- [What the task requires]:
Please transcribe the data below exactly. Leave the pictures out.

── Provided information

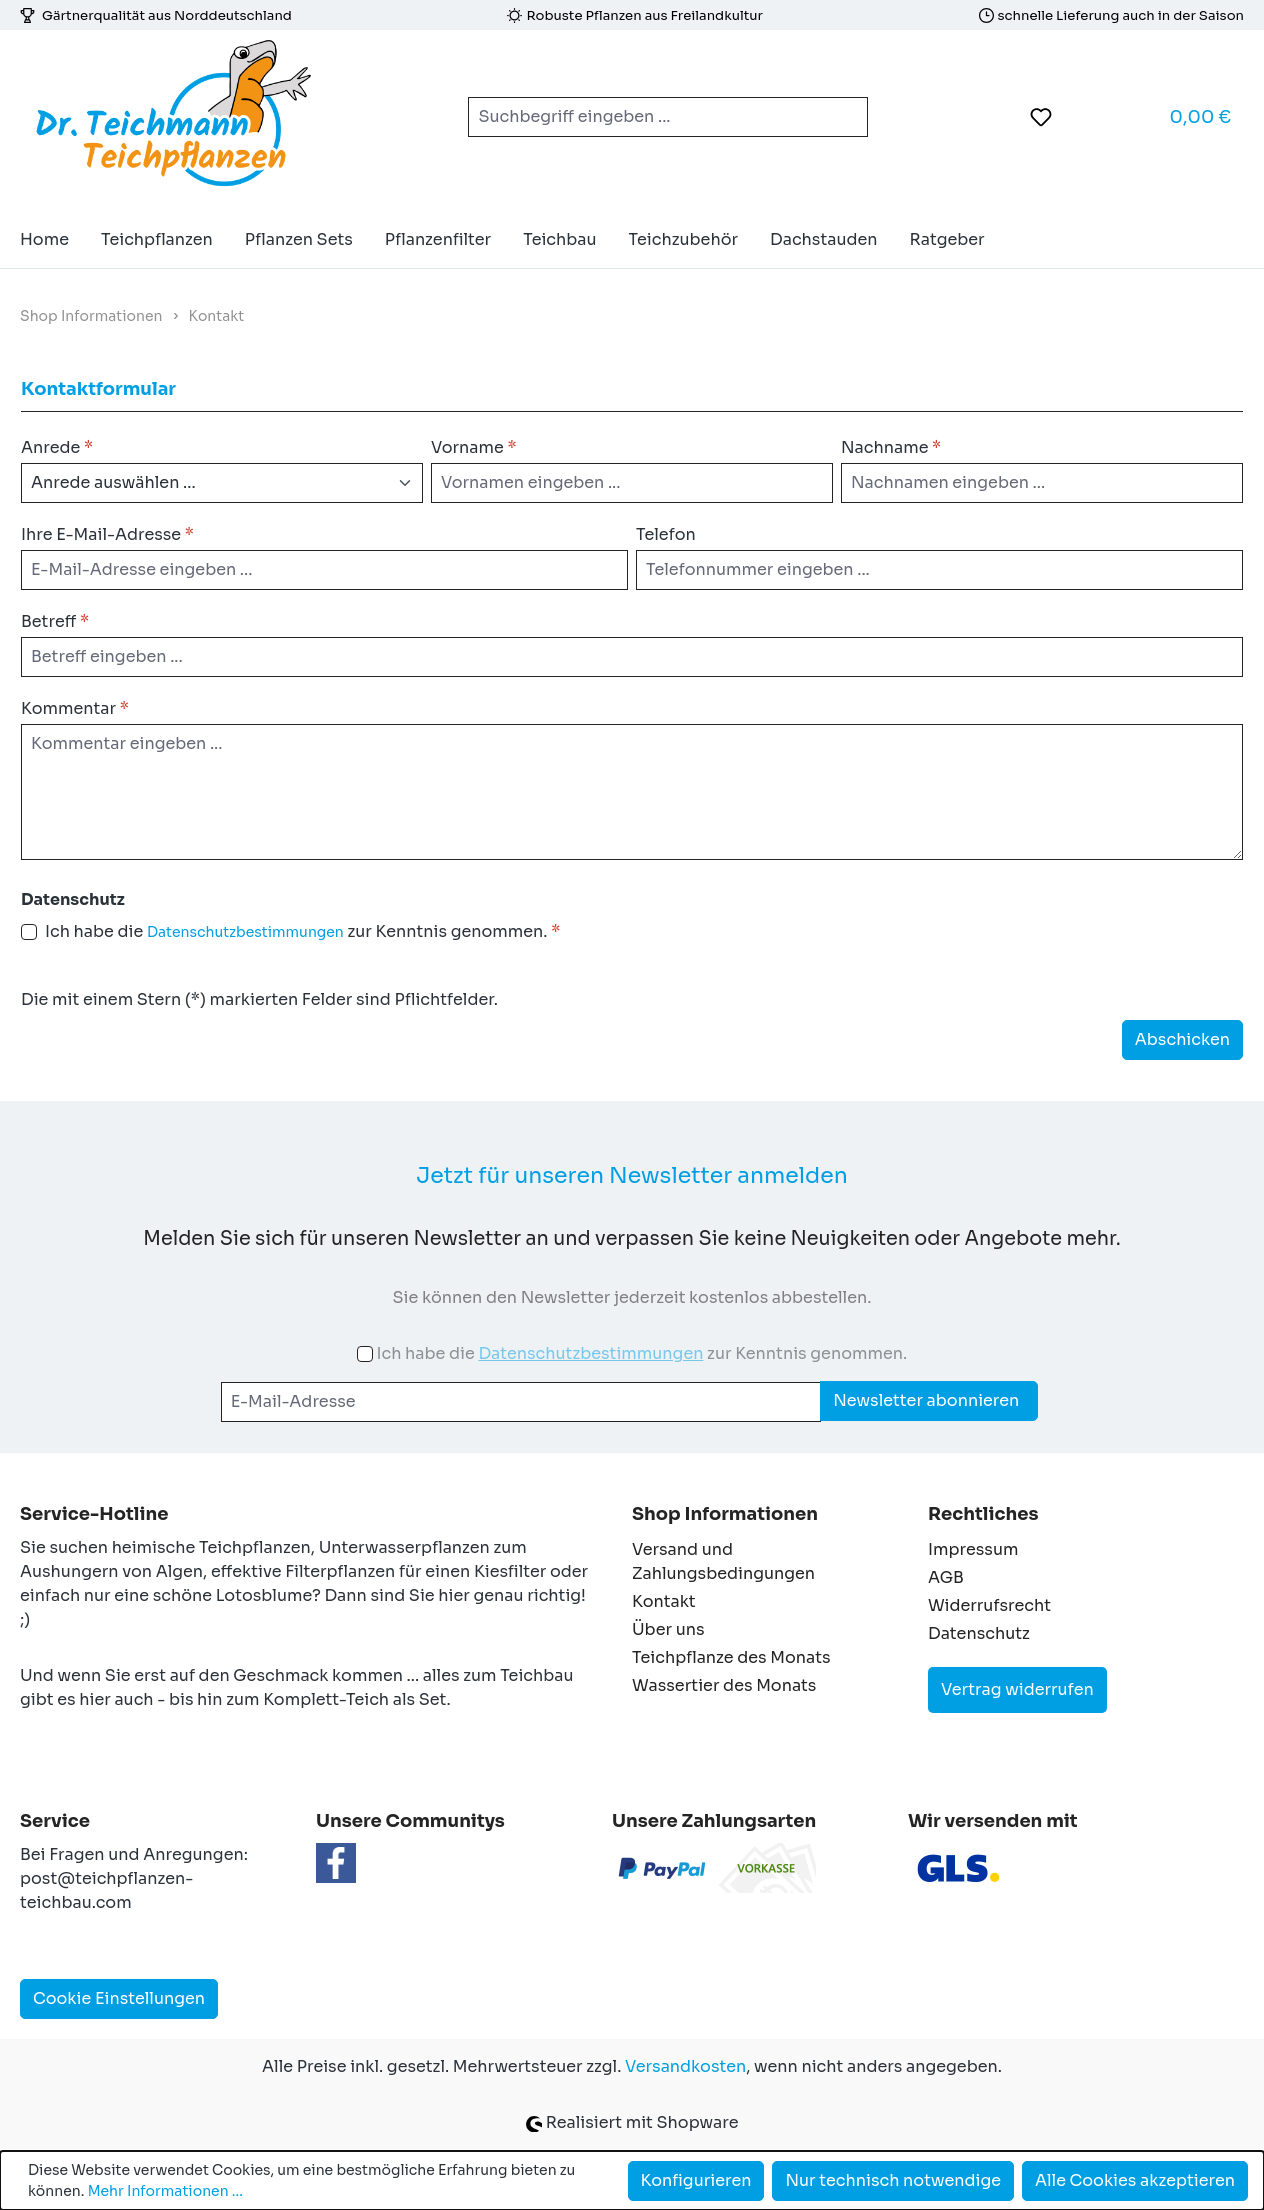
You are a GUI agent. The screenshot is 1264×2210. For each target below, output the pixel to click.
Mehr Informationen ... (165, 2191)
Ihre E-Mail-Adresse (107, 534)
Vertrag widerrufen (1017, 1689)
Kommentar (75, 708)
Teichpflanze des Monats (731, 1657)
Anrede (57, 447)
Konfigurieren (696, 2180)
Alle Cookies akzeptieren (1135, 2180)
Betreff (55, 621)
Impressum (973, 1549)
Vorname (474, 447)
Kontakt (664, 1601)
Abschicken (1182, 1039)
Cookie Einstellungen (119, 1998)
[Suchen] (844, 117)
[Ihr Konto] (1091, 117)
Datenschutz (979, 1633)
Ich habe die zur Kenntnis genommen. (302, 932)
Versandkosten (685, 2066)
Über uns (668, 1629)
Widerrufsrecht (989, 1605)
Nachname (891, 447)
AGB (946, 1577)
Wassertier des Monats (724, 1685)
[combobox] (644, 117)
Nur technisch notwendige (893, 2180)
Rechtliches (983, 1514)
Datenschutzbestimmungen (245, 932)
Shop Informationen (725, 1514)
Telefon (666, 534)
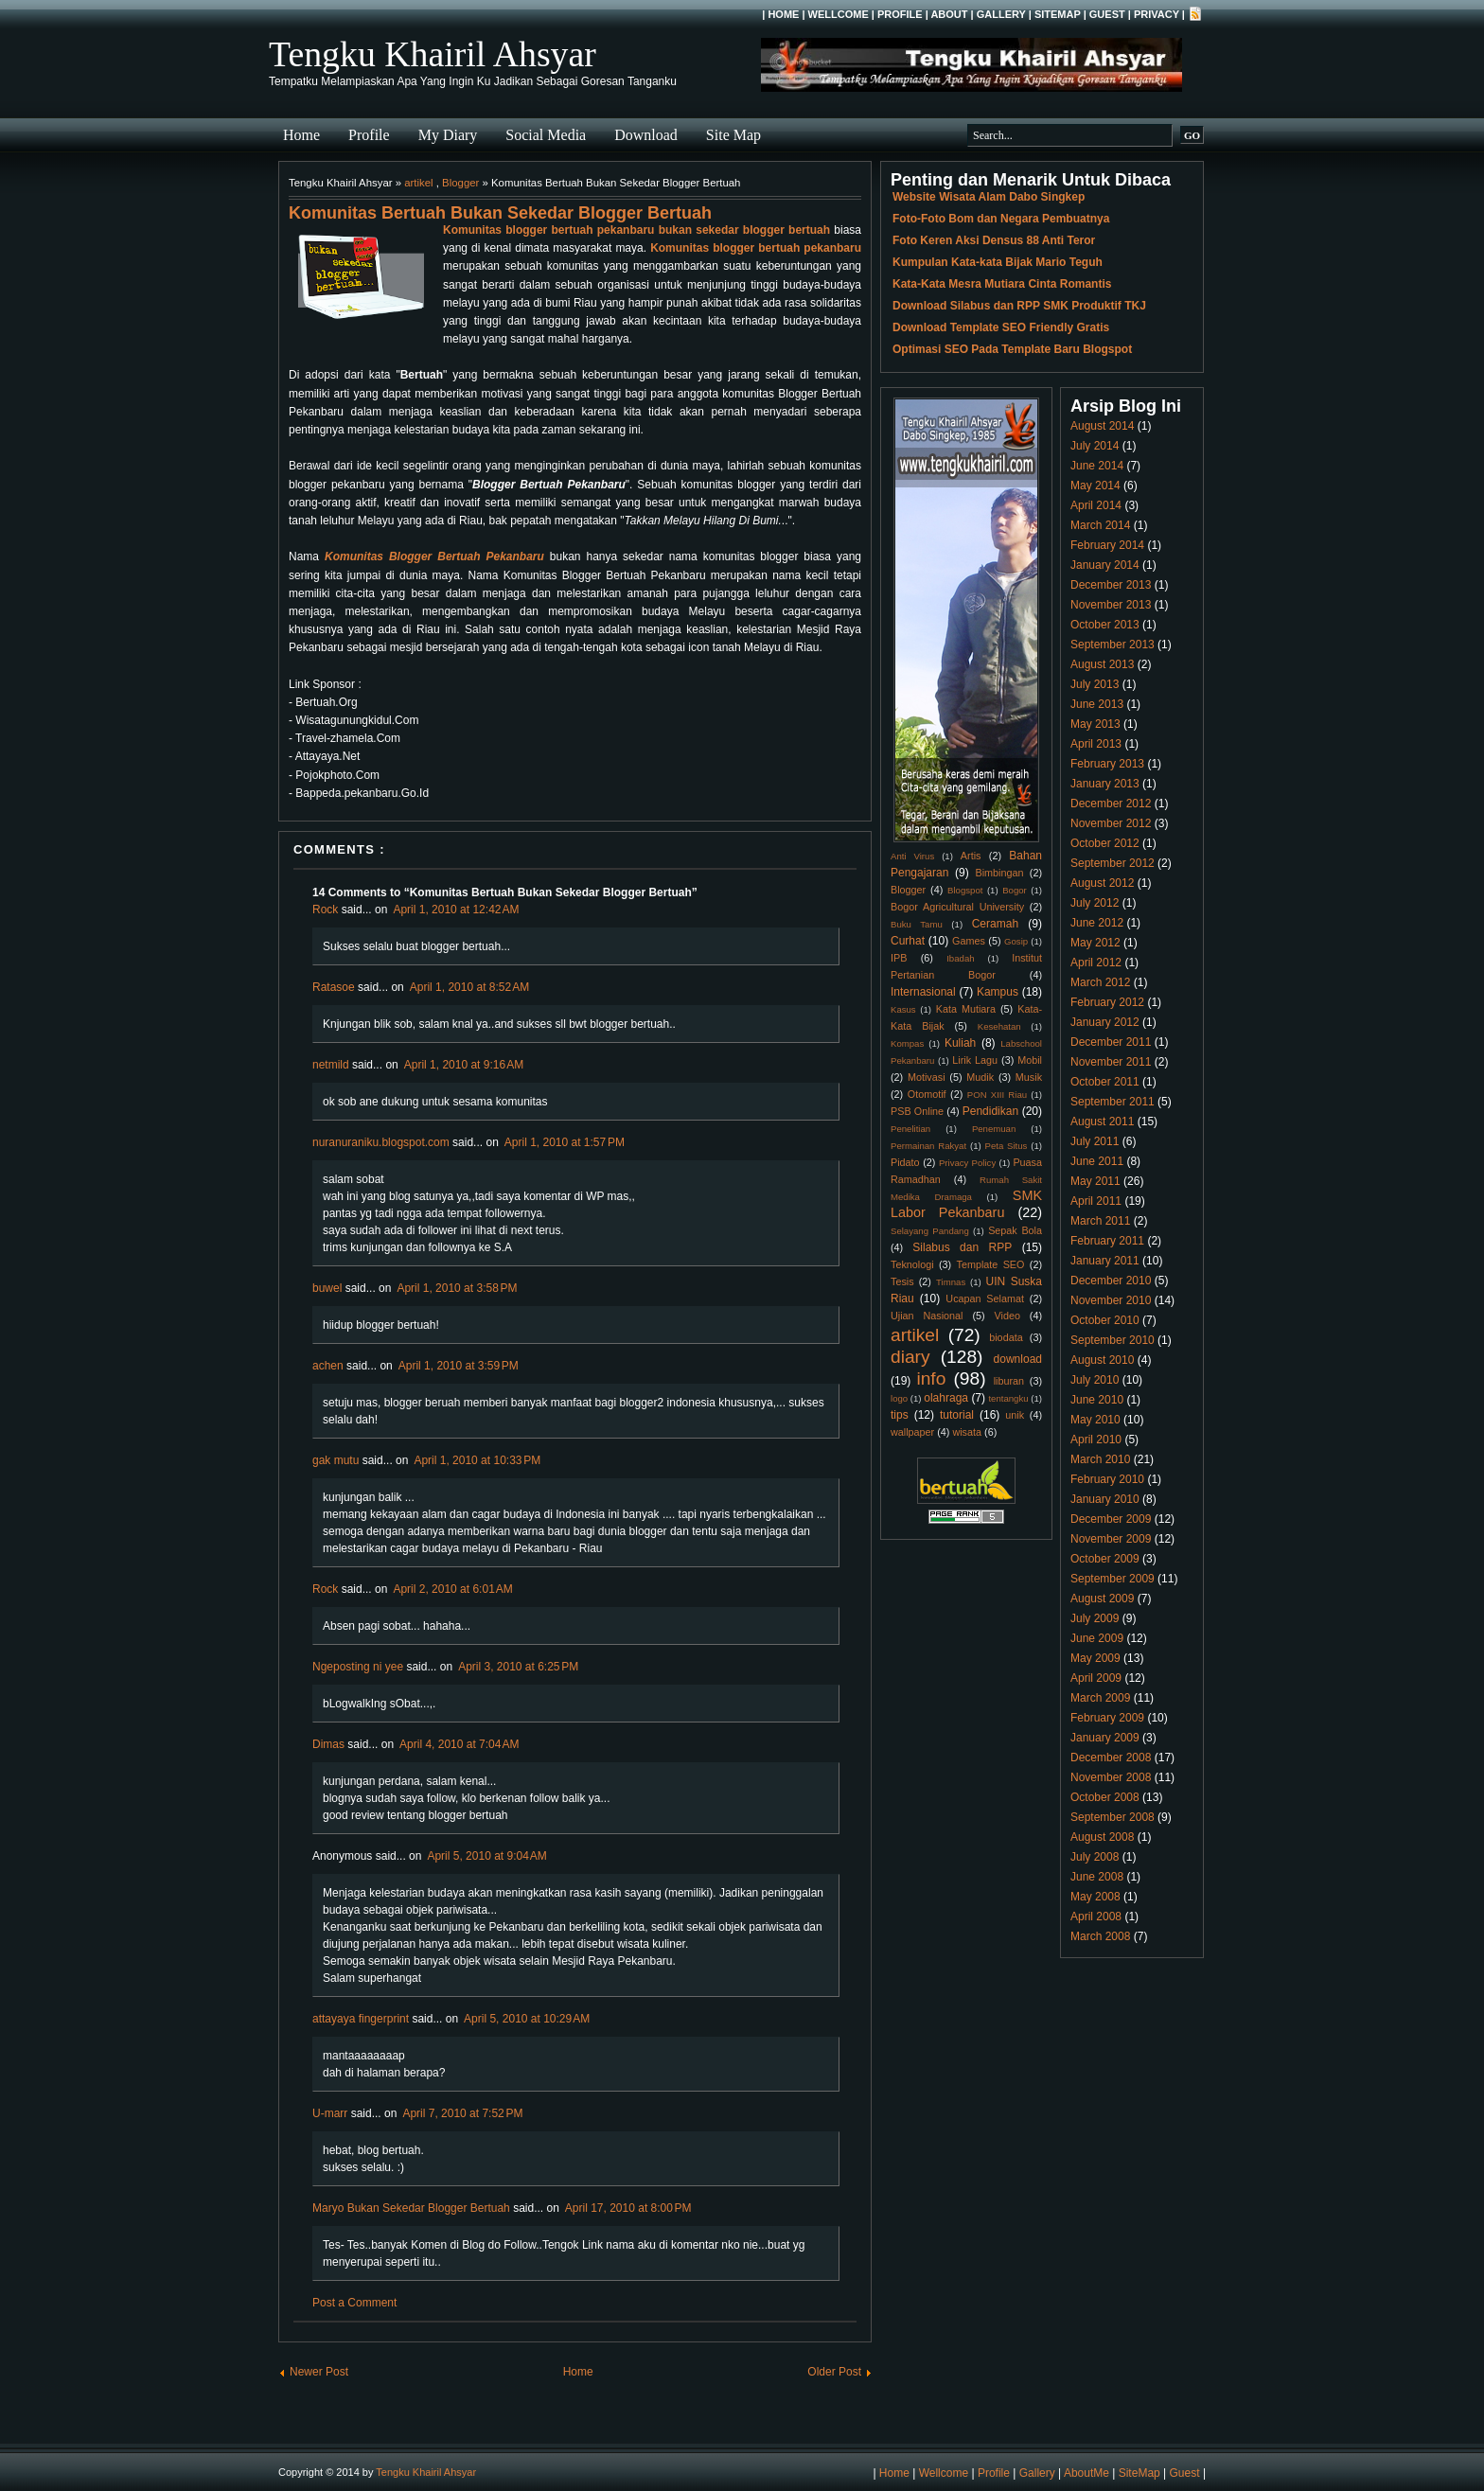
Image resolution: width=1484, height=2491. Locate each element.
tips (900, 1415)
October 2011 (1105, 1081)
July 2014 (1094, 445)
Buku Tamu (917, 924)
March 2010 (1100, 1459)
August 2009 (1102, 1598)
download (1018, 1359)
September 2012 (1112, 863)
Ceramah (995, 923)
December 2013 (1110, 585)
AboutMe (1086, 2473)
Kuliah (960, 1043)
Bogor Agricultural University (957, 906)
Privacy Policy (967, 1162)
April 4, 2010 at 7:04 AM (459, 1744)
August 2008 (1102, 1837)
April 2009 (1096, 1678)
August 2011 (1102, 1121)
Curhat (908, 940)
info (930, 1378)
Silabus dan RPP (962, 1247)
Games (968, 940)
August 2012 (1102, 883)
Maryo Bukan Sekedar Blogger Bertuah (411, 2208)
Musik (1029, 1077)
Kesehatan (999, 1026)
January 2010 (1105, 1499)
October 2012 (1105, 843)
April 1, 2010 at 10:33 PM (477, 1460)
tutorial (957, 1415)
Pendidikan (990, 1111)
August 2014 (1102, 426)
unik (1014, 1415)
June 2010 (1096, 1399)
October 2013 (1105, 624)
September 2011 (1112, 1101)
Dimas (328, 1744)
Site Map (733, 135)
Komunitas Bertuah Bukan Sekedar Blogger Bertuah (500, 212)
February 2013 (1107, 763)
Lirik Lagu (975, 1060)
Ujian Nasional (927, 1315)
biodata (1005, 1337)
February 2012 (1107, 1002)
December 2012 (1110, 803)
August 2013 (1102, 664)
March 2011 (1100, 1221)
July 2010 (1094, 1380)
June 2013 (1096, 704)
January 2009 (1105, 1737)
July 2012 (1094, 903)
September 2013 (1112, 644)
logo (899, 1398)
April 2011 (1096, 1201)
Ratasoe (333, 987)
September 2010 (1112, 1340)
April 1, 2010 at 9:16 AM (463, 1064)
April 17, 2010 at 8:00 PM (628, 2208)
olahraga (946, 1397)
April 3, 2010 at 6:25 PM (518, 1666)
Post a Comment (354, 2302)
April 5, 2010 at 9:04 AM (486, 1856)
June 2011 (1096, 1161)
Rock (325, 909)
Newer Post (319, 2371)
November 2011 (1110, 1062)
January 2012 (1105, 1022)
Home (783, 14)
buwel (327, 1288)
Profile (900, 14)
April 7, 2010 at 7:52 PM (462, 2113)
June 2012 (1096, 922)
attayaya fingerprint (360, 2018)
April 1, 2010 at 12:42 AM (456, 909)
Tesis (902, 1281)
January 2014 (1105, 565)
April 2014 (1096, 505)
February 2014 (1107, 545)
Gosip (1016, 941)
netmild (330, 1064)
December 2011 (1110, 1042)
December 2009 (1110, 1519)
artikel (418, 182)
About (948, 14)
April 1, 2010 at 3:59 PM (458, 1365)
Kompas (907, 1043)
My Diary (448, 135)
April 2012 (1096, 962)
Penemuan (994, 1128)
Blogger (460, 182)
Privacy (1156, 14)
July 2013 (1094, 684)
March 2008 (1100, 1936)
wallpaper (912, 1432)
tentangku (1008, 1398)
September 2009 (1112, 1578)
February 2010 (1107, 1479)
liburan (1009, 1381)
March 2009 (1100, 1698)
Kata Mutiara (966, 1009)
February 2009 (1107, 1717)
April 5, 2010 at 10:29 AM (527, 2018)
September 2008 (1112, 1817)
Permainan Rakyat (928, 1145)
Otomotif (927, 1094)
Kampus (997, 991)
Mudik (980, 1077)
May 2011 (1095, 1181)
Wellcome (838, 14)
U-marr (329, 2113)
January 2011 (1105, 1260)
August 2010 (1102, 1360)
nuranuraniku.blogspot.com (381, 1142)
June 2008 (1096, 1876)
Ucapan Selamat (984, 1298)
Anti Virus (912, 856)
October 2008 (1105, 1797)
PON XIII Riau (997, 1094)
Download (646, 135)
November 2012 (1110, 823)
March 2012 (1100, 982)
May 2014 (1095, 485)
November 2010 (1110, 1300)
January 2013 (1105, 783)
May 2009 (1095, 1658)
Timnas (950, 1282)
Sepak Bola (1015, 1230)
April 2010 (1096, 1439)
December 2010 (1110, 1280)
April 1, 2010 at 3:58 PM (457, 1288)
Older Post (834, 2371)
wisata (966, 1432)
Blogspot (964, 890)
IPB (899, 957)
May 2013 (1095, 724)
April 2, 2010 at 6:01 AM (452, 1589)
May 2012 (1095, 942)
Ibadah (960, 958)
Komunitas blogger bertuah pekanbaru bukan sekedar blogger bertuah (636, 230)
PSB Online (917, 1111)
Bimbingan (999, 872)
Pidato (905, 1162)
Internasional (923, 991)
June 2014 (1096, 465)
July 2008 (1094, 1857)
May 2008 (1095, 1896)
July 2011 (1094, 1141)
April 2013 (1096, 744)
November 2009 (1110, 1539)
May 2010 (1095, 1419)
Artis (971, 855)
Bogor (1014, 890)
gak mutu (335, 1460)
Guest (1107, 14)
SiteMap (1057, 14)
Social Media (545, 135)
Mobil (1029, 1060)
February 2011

────

- [Solved problem]:
You are a GUI agent. The screenshot is 1264×2210. For each target below, output the pixel to click.
Mehr Informationen ... (165, 2191)
Ihre E-Mail-Adresse (107, 534)
Vertrag widerrufen (1017, 1689)
Kommentar (75, 708)
Teichpflanze des Monats (731, 1657)
Anrede (57, 447)
Konfigurieren (696, 2180)
Alle Cookies akzeptieren (1135, 2180)
Betreff (55, 621)
Impressum (973, 1549)
Vorname (474, 447)
Kontakt (664, 1601)
Abschicken (1182, 1039)
Cookie Einstellungen (119, 1998)
[Suchen] (844, 117)
[Ihr Konto] (1091, 117)
Datenschutz (979, 1633)
Ich habe die zur Kenntnis genommen. (302, 932)
Versandkosten (685, 2066)
Über uns (668, 1629)
Widerrufsrecht (989, 1605)
Nachname (891, 447)
AGB (946, 1577)
Wassertier des Monats (724, 1685)
[combobox] (644, 117)
Nur technisch notwendige (893, 2180)
Rechtliches (983, 1514)
Datenschutzbestimmungen (245, 932)
Shop Informationen (725, 1514)
Telefon (666, 534)
Image resolution: width=1484, height=2491. Locate each element.
tips (900, 1415)
October 2011 (1105, 1081)
July 2014 (1094, 445)
Buku Tamu (917, 924)
March 2010 (1100, 1459)
August 2009 (1102, 1598)
download (1018, 1359)
September 2012 (1112, 863)
Ceramah (995, 923)
December 2013 (1110, 585)
AboutMe (1086, 2473)
Kuliah (960, 1043)
Bogor Agricultural University (957, 906)
Privacy Policy (967, 1162)
April 4, 2010 at 7:04 AM (459, 1744)
August 2008 (1102, 1837)
April 2009 (1096, 1678)
August 2011 (1102, 1121)
Curhat (908, 940)
info (930, 1378)
Silabus dan RPP (962, 1247)
Games (968, 940)
August 2012 (1102, 883)
Maryo Bukan Sekedar Blogger Bertuah (411, 2208)
Musik (1029, 1077)
Kesehatan (999, 1026)
January 2010 (1105, 1499)
October 2012 (1105, 843)
April 1, 2010 at 10:33 PM (477, 1460)
tutorial (957, 1415)
Pendidikan (990, 1111)
August 2014 (1102, 426)
unik (1014, 1415)
June 2010 (1096, 1399)
October 2013 (1105, 624)
September 2011 (1112, 1101)
Dimas (328, 1744)
Site Map (733, 135)
Komunitas Bertuah Bukan Sekedar Blogger Bertuah (500, 212)
February 2013 (1107, 763)
Lirik Lagu (975, 1060)
Ujian Nasional (927, 1315)
biodata (1005, 1337)
February 2012 (1107, 1002)
December 2012 (1110, 803)
August 2013 (1102, 664)
March 2011 (1100, 1221)
July 2010 (1094, 1380)
June 2013 (1096, 704)
January 2009 (1105, 1737)
July 2012 (1094, 903)
September 2013 (1112, 644)
logo (899, 1398)
April 2011 (1096, 1201)
Ratasoe (333, 987)
September 2010 (1112, 1340)
April 1, 2010 at 9:16 AM (463, 1064)
April 17, 2010 at 8:00 PM (628, 2208)
olahraga (946, 1397)
April 3, 2010 at 6:25 PM (518, 1666)
Post a Comment (354, 2302)
April 5, 2010 at 9:04 AM (486, 1856)
June 2011 (1096, 1161)
Rock (325, 909)
Newer Post (319, 2371)
November 2011 (1110, 1062)
January 2012 (1105, 1022)
Home (783, 14)
buwel (327, 1288)
Profile (900, 14)
April 7, 2010 at 7:52 PM (462, 2113)
June 2012 (1096, 922)
attayaya fingerprint (360, 2018)
April 1, 2010 at 12:42 AM (456, 909)
Tesis (902, 1281)
January 2014 (1105, 565)
April 2014 (1096, 505)
February 2014 (1107, 545)
Gosip (1016, 941)
netmild (330, 1064)
December 2011 (1110, 1042)
December 2009 (1110, 1519)
artikel (418, 182)
About (948, 14)
April 1, 2010 at 3:59 PM (458, 1365)
Kompas (907, 1043)
My Diary (448, 135)
April 2012 (1096, 962)
Penemuan (994, 1128)
Blogger (460, 182)
Privacy (1156, 14)
July 2013 (1094, 684)
March 2008 (1100, 1936)
wallpaper (912, 1432)
tentangku (1008, 1398)
September 2009 (1112, 1578)
February 2010 (1107, 1479)
liburan (1009, 1381)
March 2009 (1100, 1698)
Kata Mutiara (966, 1009)
February 2009 (1107, 1717)
April 5, 2010 at 10:29 AM (527, 2018)
September 2008 (1112, 1817)
Permainan Rakyat (928, 1145)
Otomotif (927, 1094)
Kampus (997, 991)
Mudik (980, 1077)
May 2011 (1095, 1181)
Wellcome (838, 14)
U-marr (329, 2113)
January 2011 (1105, 1260)
August 2010 (1102, 1360)
nuranuraniku.blogspot.com (381, 1142)
June 2008 (1096, 1876)
Ucapan Selamat (984, 1298)
Anti Virus (912, 856)
October 2008 (1105, 1797)
PON XIII Riau (997, 1094)
Download (646, 135)
November 2012 (1110, 823)
March 2012 (1100, 982)
May 2014 (1095, 485)
November 2010 (1110, 1300)
January 2013 (1105, 783)
May 2009 (1095, 1658)
Timnas (950, 1282)
Sepak Bola (1015, 1230)
April 2010 (1096, 1439)
December 2010 (1110, 1280)
April 1, 2010 at 3:58 PM (457, 1288)
Older Post (834, 2371)
wisata (966, 1432)
Blogspot (964, 890)
IPB (899, 957)
May 2013 (1095, 724)
April 2, 2010 at 6:01 AM (452, 1589)
May 2012 (1095, 942)
Ibadah (960, 958)
Komunitas blogger bertuah pekanbaru bukan sekedar blogger bertuah (636, 230)
PSB Online (917, 1111)
Bimbingan (999, 872)
Pidato (905, 1162)
Internasional (923, 991)
June 2014 (1096, 465)
July 2008 (1094, 1857)
May 2008 (1095, 1896)
July 2011 (1094, 1141)
April 2013 (1096, 744)
November 2009 (1110, 1539)
May 2010 (1095, 1419)
Artis (971, 855)
Bogor (1014, 890)
gak mutu (335, 1460)
Guest (1107, 14)
SiteMap (1057, 14)
Social Media (545, 135)
Mobil (1029, 1060)
February 2011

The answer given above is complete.